Maria Korolov | Sept. 23, 2016
A year past the start of the EMV liability shift, two-thirds still haven't done so

Retailers were supposed to start accepting chip cards last October, but a year past the start of the EMV liability shift, two-thirds still haven't done so.

Only 2 million merchants, representing 33 percent of the industry, are actively accepting chip cards, according to a data released by MasterCard earlier this month. This is up from 1.4 million in June.

The rest are liable for in-person payment fraud. Before last October, merchants were not liable for fraudulent purchases at physical locations, only for "card not present" purchases such as those made on ecommerce sites.

Visa will be releasing its numbers next week. However, a report released this Tuesday by the Strawhecker Group, a payments consulting firm, estimates that 29 percent of all U.S. merchants are now capable of accepting chip cards. An additional 15 percent have the terminals, but haven't been able to activate them yet because of certification delays.

Merchants became liable last October, part of the effort to encourage them to invest in upgrades to their terminals.

The chargebacks added up to $5.8 billion during the first half of this year, according to a recent report by Aite Group, a 25 percent increase from last year.

Those who didn't also faced a secondary burden -- criminals stymied by the new, more secure payment system would focus their efforts on those merchants who hadn't upgraded.

In fact, according to MasterCard, fraud costs fell by 54 percent for merchants who have completed their EMV adoption or are close to it. Those who didn't, saw their counterfeit fraud costs go up 77 percent.

Some grocery stores even joined forces to sue credit card companies and major issuing banks, claiming that certification bottlenecks kept them from upgrading in time for the deadline. According to Aite, these stores have seen chargebacks expenses go up 20-fold.

Despite this, the pace of the EMV transition may actually be slowing down, according to Michael Moeser, director of payments at Javelin Strategy & Research.

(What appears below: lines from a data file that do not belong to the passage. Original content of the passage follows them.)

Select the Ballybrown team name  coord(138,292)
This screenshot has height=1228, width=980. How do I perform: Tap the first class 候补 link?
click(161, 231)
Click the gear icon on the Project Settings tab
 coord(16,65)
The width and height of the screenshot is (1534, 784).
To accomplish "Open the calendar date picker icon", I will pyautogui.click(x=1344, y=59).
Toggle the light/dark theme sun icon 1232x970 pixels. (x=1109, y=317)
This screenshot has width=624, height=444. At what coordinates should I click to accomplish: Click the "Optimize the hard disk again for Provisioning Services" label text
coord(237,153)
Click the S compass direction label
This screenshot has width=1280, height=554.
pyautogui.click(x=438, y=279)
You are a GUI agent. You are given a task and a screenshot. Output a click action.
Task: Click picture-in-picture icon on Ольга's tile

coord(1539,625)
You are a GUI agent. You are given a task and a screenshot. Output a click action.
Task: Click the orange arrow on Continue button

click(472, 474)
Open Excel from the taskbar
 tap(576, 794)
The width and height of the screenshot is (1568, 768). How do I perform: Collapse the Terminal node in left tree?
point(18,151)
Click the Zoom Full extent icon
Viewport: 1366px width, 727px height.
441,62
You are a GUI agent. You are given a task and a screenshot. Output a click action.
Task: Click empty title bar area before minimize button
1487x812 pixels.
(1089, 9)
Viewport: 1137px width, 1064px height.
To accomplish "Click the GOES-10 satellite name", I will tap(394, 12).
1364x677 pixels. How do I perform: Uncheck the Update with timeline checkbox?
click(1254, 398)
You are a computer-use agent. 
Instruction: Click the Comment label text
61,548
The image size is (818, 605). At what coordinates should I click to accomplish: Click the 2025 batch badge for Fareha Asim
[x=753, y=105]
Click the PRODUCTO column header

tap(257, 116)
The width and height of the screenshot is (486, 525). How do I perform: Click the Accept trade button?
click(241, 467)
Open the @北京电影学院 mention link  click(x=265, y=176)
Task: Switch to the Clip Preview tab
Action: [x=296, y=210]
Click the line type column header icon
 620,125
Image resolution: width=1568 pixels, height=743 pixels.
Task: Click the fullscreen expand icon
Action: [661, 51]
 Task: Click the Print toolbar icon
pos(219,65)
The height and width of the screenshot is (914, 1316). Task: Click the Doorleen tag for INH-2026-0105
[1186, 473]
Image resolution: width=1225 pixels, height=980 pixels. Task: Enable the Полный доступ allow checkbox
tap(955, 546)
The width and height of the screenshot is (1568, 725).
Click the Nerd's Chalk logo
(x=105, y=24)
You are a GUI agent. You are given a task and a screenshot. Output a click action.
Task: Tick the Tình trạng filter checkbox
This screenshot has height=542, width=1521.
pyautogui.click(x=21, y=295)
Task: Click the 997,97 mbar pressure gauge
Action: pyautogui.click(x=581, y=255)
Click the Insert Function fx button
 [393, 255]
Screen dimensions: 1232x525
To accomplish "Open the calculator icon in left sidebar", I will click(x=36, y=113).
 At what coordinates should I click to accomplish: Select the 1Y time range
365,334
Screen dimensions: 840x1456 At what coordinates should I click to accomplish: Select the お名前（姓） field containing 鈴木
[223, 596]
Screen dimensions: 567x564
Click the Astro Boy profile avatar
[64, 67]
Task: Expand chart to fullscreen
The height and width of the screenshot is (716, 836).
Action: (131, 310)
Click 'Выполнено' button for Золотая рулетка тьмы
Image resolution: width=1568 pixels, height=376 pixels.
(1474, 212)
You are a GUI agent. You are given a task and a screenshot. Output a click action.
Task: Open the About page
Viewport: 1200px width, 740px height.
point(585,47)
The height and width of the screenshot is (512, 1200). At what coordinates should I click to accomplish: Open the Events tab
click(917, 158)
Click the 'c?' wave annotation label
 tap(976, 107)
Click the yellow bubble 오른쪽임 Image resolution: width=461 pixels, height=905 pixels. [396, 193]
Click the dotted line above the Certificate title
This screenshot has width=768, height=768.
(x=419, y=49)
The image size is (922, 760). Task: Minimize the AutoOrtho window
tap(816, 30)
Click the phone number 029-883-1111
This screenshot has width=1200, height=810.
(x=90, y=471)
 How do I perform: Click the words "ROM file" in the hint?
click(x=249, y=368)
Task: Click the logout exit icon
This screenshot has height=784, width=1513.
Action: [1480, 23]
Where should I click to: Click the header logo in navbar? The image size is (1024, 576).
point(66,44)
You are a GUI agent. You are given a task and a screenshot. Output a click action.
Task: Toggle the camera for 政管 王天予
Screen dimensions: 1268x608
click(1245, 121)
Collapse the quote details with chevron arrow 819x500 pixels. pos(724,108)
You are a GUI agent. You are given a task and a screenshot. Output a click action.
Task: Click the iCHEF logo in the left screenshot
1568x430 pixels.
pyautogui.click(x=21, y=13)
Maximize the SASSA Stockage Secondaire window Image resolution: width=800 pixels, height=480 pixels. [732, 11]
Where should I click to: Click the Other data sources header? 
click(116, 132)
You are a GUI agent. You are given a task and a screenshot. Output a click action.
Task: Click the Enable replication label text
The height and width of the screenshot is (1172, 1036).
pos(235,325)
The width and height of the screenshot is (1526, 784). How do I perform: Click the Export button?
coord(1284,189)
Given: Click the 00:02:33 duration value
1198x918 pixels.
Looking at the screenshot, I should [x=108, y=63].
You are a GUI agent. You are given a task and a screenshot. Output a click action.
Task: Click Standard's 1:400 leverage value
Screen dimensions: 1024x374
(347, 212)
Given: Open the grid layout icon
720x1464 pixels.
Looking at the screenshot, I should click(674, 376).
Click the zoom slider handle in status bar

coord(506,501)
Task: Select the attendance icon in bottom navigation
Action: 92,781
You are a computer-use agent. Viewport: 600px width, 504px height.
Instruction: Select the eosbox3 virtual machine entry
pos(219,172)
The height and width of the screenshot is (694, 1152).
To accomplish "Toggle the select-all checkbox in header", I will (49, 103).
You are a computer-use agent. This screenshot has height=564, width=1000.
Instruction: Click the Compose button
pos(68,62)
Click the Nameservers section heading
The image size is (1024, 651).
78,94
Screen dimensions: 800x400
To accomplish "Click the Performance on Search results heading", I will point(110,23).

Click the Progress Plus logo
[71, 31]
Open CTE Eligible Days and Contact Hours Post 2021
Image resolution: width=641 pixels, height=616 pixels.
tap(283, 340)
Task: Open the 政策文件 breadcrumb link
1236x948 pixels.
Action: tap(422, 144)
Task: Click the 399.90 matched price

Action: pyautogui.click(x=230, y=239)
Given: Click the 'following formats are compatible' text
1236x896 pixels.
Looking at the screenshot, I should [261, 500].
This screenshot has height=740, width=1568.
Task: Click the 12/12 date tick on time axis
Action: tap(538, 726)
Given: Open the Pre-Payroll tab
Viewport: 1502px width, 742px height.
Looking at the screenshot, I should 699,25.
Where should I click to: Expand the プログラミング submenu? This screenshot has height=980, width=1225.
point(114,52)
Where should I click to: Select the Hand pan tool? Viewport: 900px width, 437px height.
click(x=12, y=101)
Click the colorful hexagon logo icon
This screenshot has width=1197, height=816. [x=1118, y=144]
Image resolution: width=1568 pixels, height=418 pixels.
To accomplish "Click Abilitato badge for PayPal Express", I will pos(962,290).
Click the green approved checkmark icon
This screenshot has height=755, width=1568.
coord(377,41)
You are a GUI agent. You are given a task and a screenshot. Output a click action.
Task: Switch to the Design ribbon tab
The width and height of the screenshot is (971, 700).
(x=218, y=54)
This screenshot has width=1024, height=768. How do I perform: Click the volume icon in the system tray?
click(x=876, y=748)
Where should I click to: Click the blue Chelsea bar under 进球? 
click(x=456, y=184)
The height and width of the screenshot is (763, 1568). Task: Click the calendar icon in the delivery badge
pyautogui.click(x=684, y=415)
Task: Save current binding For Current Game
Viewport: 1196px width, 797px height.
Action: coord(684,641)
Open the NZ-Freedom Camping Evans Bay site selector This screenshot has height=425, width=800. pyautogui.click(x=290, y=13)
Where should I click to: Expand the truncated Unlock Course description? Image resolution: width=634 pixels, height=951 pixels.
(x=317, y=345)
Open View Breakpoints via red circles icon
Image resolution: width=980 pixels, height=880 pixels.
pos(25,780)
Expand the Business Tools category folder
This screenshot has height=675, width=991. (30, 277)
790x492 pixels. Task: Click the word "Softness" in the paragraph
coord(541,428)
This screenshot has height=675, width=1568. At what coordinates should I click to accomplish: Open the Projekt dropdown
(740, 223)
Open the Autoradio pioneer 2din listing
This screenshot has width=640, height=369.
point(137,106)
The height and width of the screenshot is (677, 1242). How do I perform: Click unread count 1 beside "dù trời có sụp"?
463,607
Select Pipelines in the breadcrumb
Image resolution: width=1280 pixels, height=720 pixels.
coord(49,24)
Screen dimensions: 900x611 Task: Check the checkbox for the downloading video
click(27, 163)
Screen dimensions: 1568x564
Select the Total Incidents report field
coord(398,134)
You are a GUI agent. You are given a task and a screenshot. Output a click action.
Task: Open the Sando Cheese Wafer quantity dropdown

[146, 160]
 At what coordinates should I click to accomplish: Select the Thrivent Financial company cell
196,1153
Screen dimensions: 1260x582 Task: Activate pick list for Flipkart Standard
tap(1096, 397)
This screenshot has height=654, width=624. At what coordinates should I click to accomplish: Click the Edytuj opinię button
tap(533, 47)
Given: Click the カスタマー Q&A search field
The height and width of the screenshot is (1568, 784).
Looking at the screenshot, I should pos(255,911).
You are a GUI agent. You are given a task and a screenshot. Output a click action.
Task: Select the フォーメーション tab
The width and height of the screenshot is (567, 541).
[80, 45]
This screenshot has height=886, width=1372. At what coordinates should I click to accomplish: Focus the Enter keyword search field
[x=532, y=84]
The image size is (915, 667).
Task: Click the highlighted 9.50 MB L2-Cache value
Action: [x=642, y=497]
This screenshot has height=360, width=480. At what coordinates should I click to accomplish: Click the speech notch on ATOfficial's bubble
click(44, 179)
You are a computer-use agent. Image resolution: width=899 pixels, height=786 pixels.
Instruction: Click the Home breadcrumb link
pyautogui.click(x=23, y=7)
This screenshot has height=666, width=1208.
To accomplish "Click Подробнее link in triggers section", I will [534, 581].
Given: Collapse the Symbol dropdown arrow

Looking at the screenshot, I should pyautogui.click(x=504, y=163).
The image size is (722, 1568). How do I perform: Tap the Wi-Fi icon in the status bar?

That's because those retailers who planned ahead and started migration early are already done, as are the smaller merchants who rely on third-party providers for all their payment technology.

"In our surveys, almost half of small businesses under $10 million have already upgraded to EMV," Moeser said.

In addition, both Visa and American Express ended chargebacks for transactions under $25 this summer. According to Visa, 40 percent of all chargebacks are under $25.

That might inspire some retailers to wait before spending the money to upgrade.

"If most of my transactions are under $25, what's the business case?" Moeser said.

Finally, some merchants have simply been caught by surprise. Despite having several years of advance notice, many thought that it would take longer for the chip cards to get into consumer hands. The liability shift only occurs when a customer uses a chip-card in a traditional terminal.